I shrank. And I kept shrinking.

But then something shifted. Slowly. Not in Philadelphia, but later—during college.

That was when I began to embrace Black gay male culture with a kind of admiration and ease I hadn’t afforded anyone else. Maybe it was their humor, their style, their intimacy with Black female culture. Or maybe it was that their femininity felt comforting to me. Less threatening. Less charged. Safer.

Unlike the Black boys I’d gone to school with who assaulted me on the playground, or the men who called out to me from cars and gas stations, or the male teachers and mentors who offered attention with a lingering stare or an ulterior motive—Black gay men didn’t try to dominate me sexually. They didn’t hover or corner. They weren’t like the principals, pastors, and love interests whose “kindness” always came with strings. They didn’t feel predatory.

And yet, even that comfort was shaped by patriarchy.

Gay or not, Black men—even feminine ones—could exist in a world where their identity wasn’t immediately silenced in the same way. Gay Black men could make space for themselves because culturally, their queerness still centered a masculine experience. They could “get a pass” because they weren’t seen as threatening tradition—they were seen as performing a version of it.

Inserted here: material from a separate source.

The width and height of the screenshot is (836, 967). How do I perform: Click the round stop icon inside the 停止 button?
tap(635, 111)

But Black lesbian women, especially masculine-presenting ones? They defied too much. They didn’t coddle men. They didn’t soften their edges for the church. They didn’t bend their desires to meet the demands of family, culture, or patriarchy. They embodied a kind of autonomy I didn’t yet understand—and couldn’t yet access.

And that scared me because I had never been allowed to be that free.

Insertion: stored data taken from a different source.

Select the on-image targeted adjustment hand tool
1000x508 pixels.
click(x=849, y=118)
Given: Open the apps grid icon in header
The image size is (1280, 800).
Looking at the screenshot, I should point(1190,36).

The older women who objectified me—who should have protected me but instead commented on my curves and hinted at what I’d do to boys one day—they weren’t “out,” but their behavior carried the same toxic masculine undertones as the men who pursued me. In a place like the Mississippi Delta, where lesbianism is dangerous, denied, or distorted, I don’t think they ever imagined that their desire could have a safe place. So it leaked out. All over me. A child.

So yes, my bias against lesbian women was shaped by church doctrine. But it was also shaped by trauma. By silence. By being sexualized long before I could say no. By watching masculine desire—whether from men or women—come toward me with no regard for consent.

That’s why it matters that the moment I decided not to pursue my screenwriting dream, it was immediately after a boy came out in front of me. That’s not incidental. That’s the moment that sealed it. Because suddenly the dream was no longer just about writing—it was about confronting everything I had been taught to fear. And I couldn’t do it. Not yet.

But I’m doing it now.

This Pride Month, I’m not writing as an outsider looking in. I’m writing from within the process of unlearning. I’m writing as someone who knows how easy it is to make internalized fear look like moral clarity. I’m writing as someone who has used doctrine to distance herself from the people who deserved her compassion. And I’m writing as someone who is finally circling back to the moment I turned away—and choosing to stay.

I’m still a heterosexual Black woman from Mississippi. That hasn’t changed. But what has changed is my willingness to ask myself why I was so afraid in the first place.

This month, I feel something I haven’t felt before during Pride: ease. I’m not fully healed, but I am unlearning. I’m making room. I’m realizing that the Black lesbian women I once held at arm’s length—especially those from my own home state—have always been part of the fabric of Black womanhood. And I can’t say I love Black women if I carve out exceptions.

So no, Pride Month is not about me. But it’s also very much about me.

It’s about the version of me that missed a chance to rise because fear told her she didn’t belong. It’s about the version of me that believed her calling had limits because queerness was something to survive, not something to learn from. And it’s about the version of me today, who is still tender, still growing, but finally reaching back to reclaim what once felt too far away.

If you were raised like I was—in the church, in silence, in systems that punished difference—I want to say this: it’s okay to unlearn. It’s OK to grieve what you missed. And it’s OK to begin again.

Maybe Pride Month isn’t about you either. But maybe it is.